(Dataset records)
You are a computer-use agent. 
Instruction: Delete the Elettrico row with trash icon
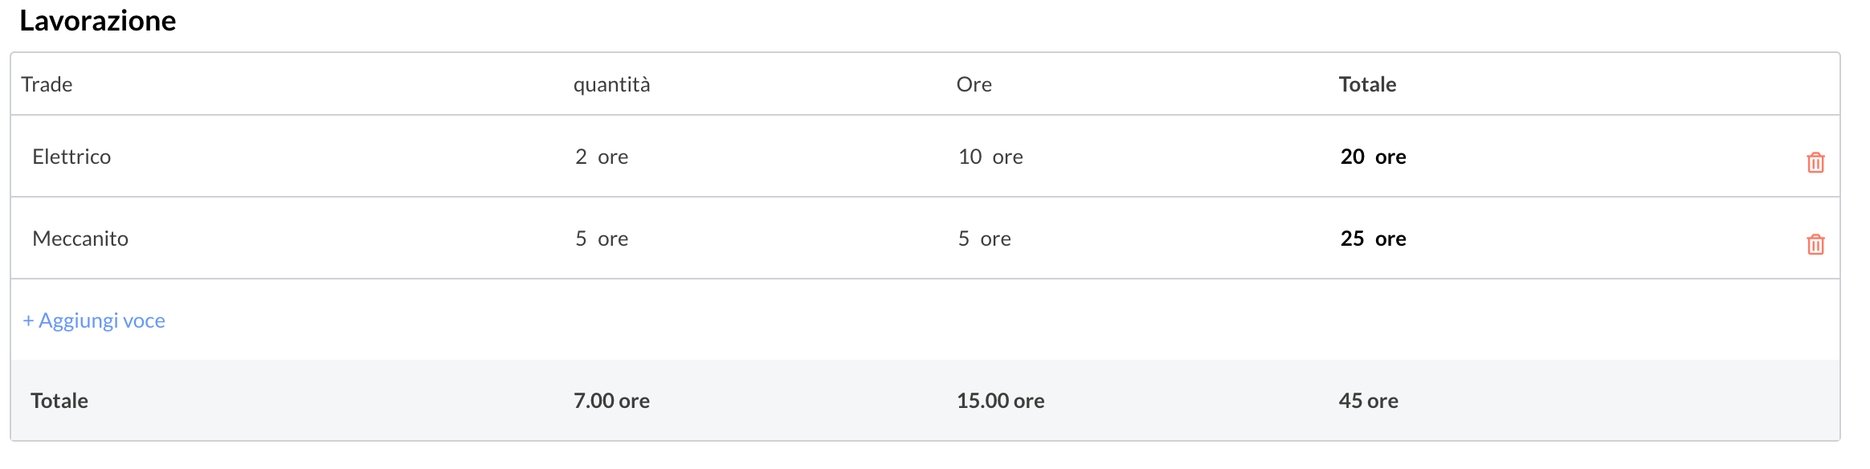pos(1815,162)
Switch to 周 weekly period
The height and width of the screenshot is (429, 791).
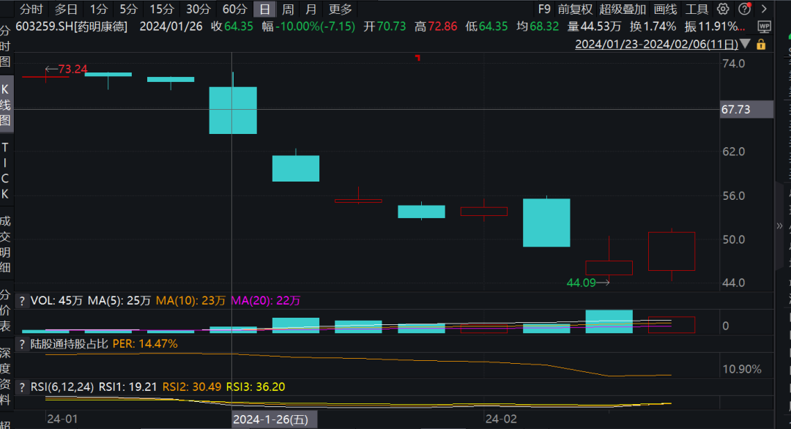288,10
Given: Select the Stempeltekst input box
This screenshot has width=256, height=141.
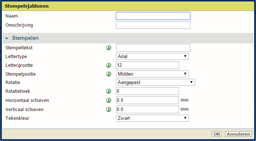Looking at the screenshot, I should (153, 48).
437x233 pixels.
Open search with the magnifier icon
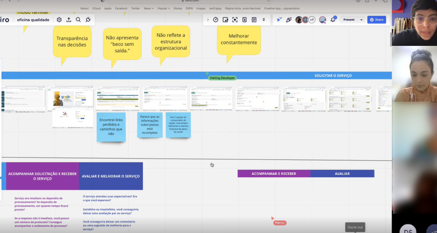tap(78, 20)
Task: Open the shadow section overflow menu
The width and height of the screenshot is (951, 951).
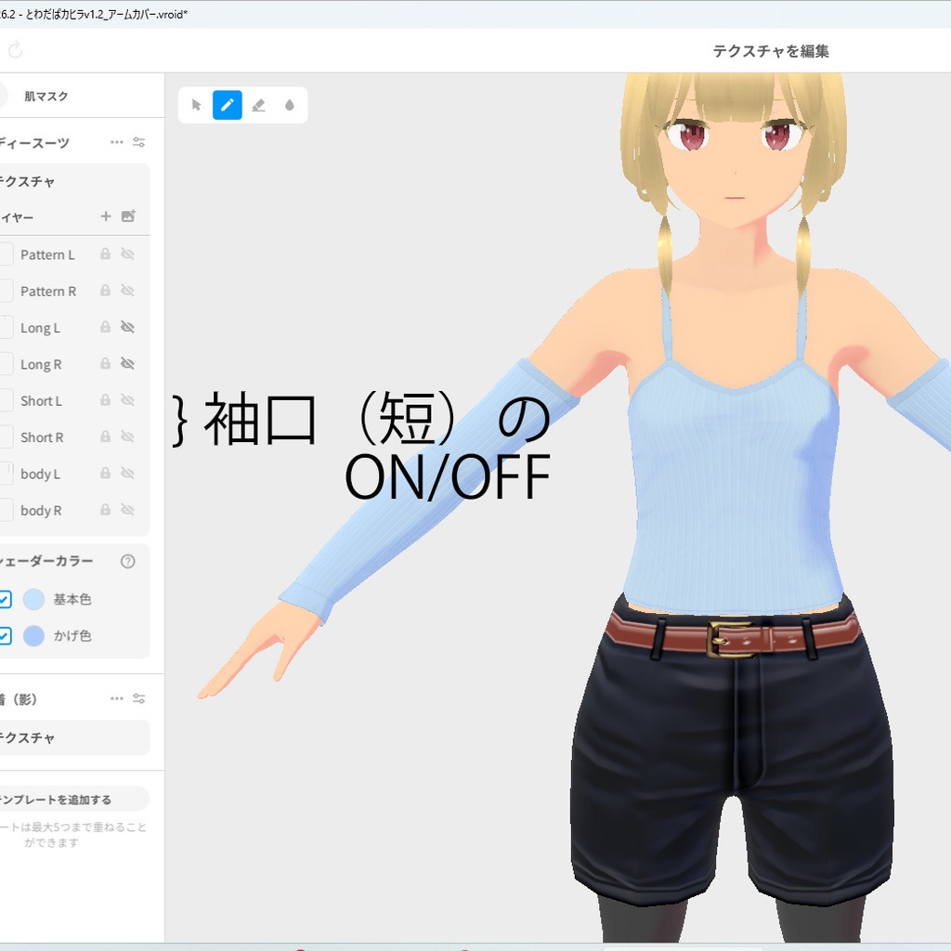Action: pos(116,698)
(End Dataset records)
(Dataset records)
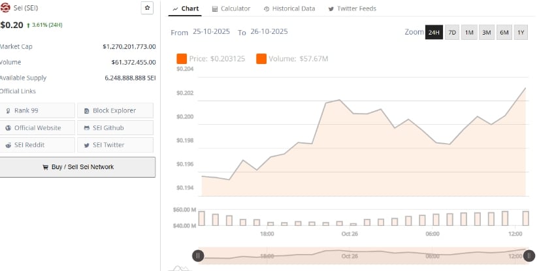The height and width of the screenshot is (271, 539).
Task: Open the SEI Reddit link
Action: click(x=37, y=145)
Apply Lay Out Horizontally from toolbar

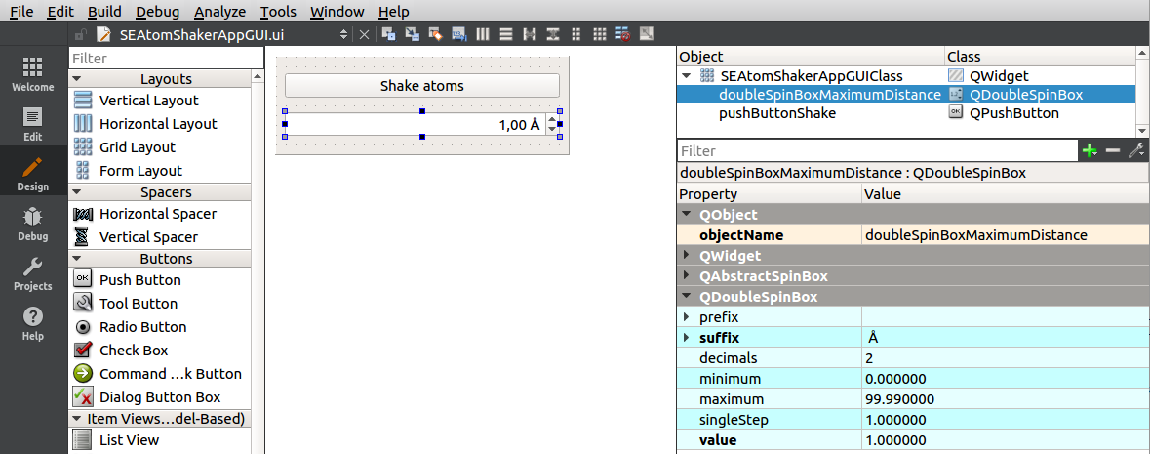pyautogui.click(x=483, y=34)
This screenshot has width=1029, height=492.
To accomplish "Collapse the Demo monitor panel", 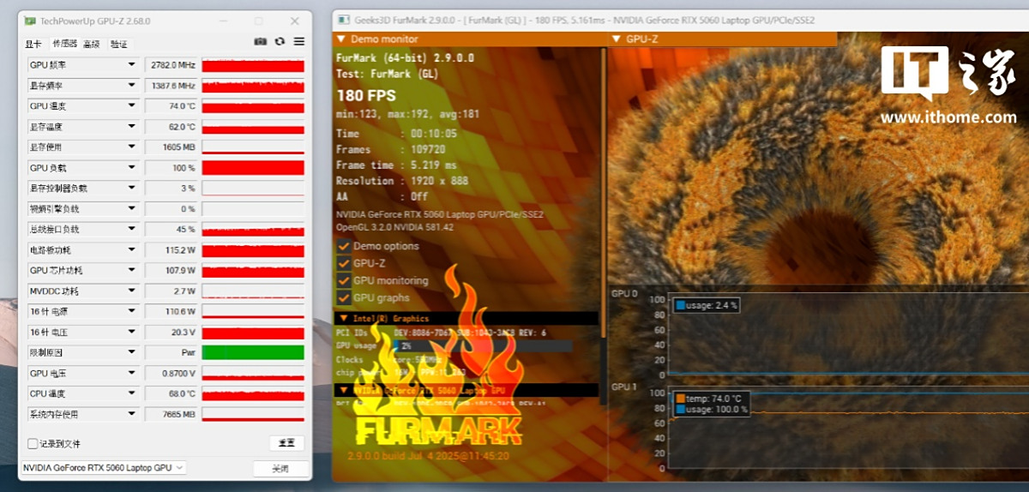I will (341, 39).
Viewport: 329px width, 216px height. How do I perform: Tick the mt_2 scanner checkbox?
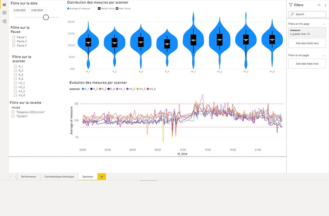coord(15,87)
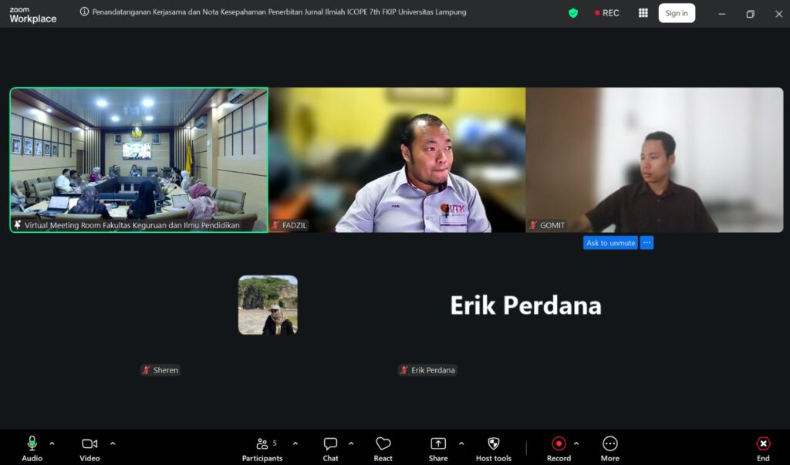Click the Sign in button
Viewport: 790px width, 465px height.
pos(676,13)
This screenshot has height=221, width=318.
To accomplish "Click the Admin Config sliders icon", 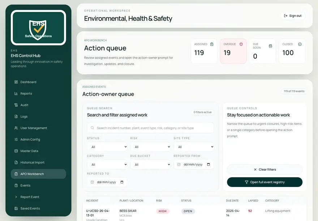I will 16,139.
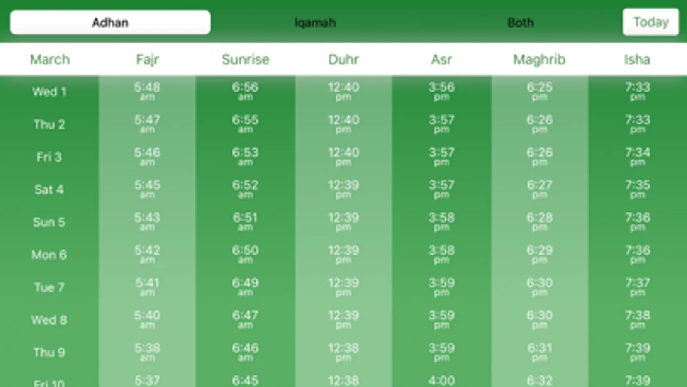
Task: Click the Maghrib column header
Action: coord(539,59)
(End Dataset records)
Aim of the task: Those lines of the records above that run from the one containing "You are a computer-use agent." through the one containing "Given: Select the Stempeltekst input box" should be returned exactly, with no pictures among them.

Response box:
You are a computer-use agent. 
Instruction: Delete the Elettrico row with trash icon
pos(1815,162)
Switch to 周 weekly period
The height and width of the screenshot is (429, 791).
288,10
Given: Select the Stempeltekst input box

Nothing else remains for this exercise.